- **YOUR GOAL**
Nothing but the lines from the one with "You are a computer-use agent. Image" through the last line of the entries below should appear in the copy, please, and no pictures.

(Stored items)

....

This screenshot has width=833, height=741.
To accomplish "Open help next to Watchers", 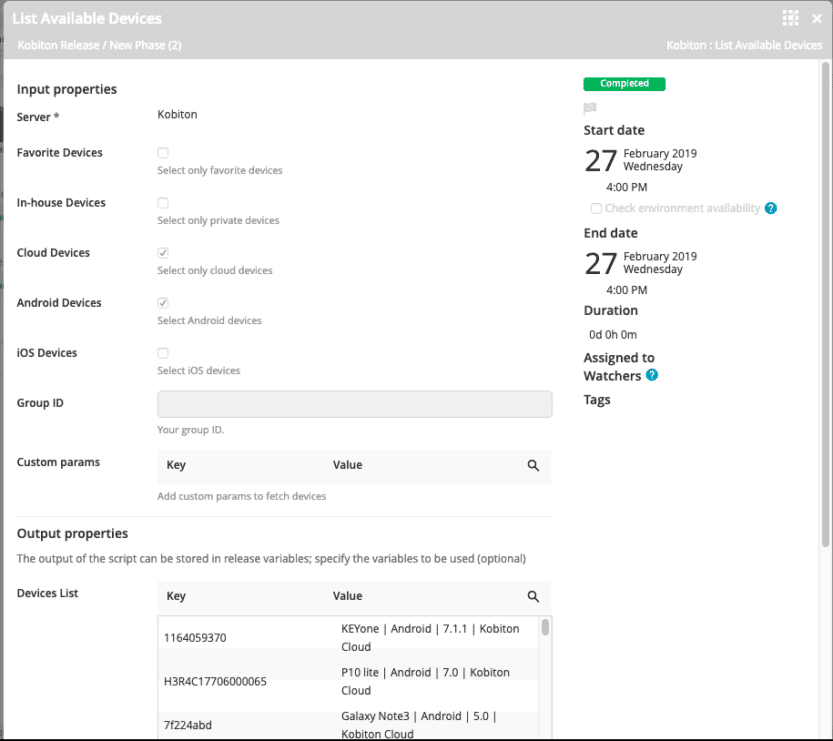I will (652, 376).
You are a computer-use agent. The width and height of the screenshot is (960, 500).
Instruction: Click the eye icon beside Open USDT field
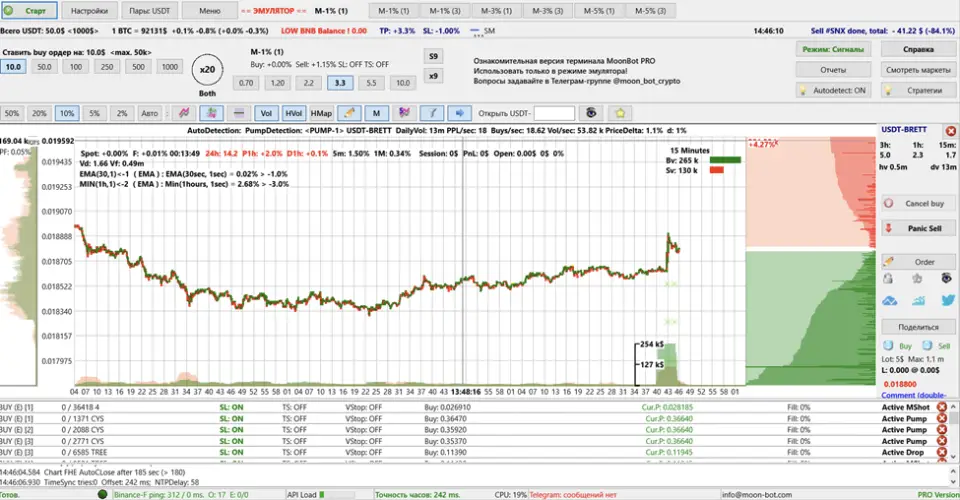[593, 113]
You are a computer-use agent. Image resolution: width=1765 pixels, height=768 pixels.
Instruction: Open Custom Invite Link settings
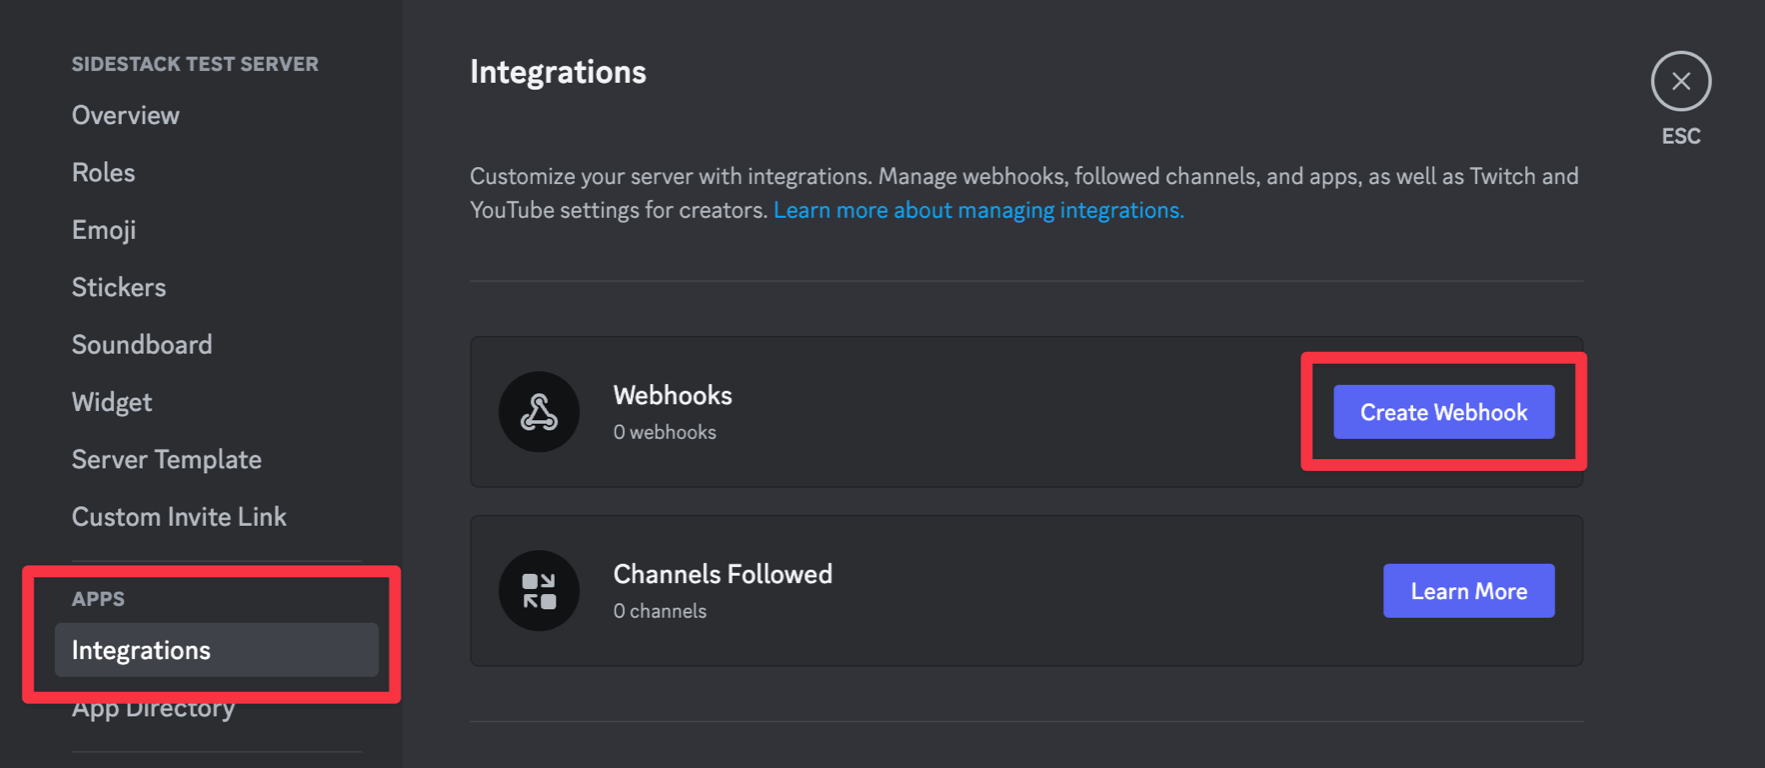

....

- **EXPECTED ANSWER**
You are a computer-use agent. Image resolution: width=1765 pixels, height=768 pixels.
Instruction: Open Custom Invite Link settings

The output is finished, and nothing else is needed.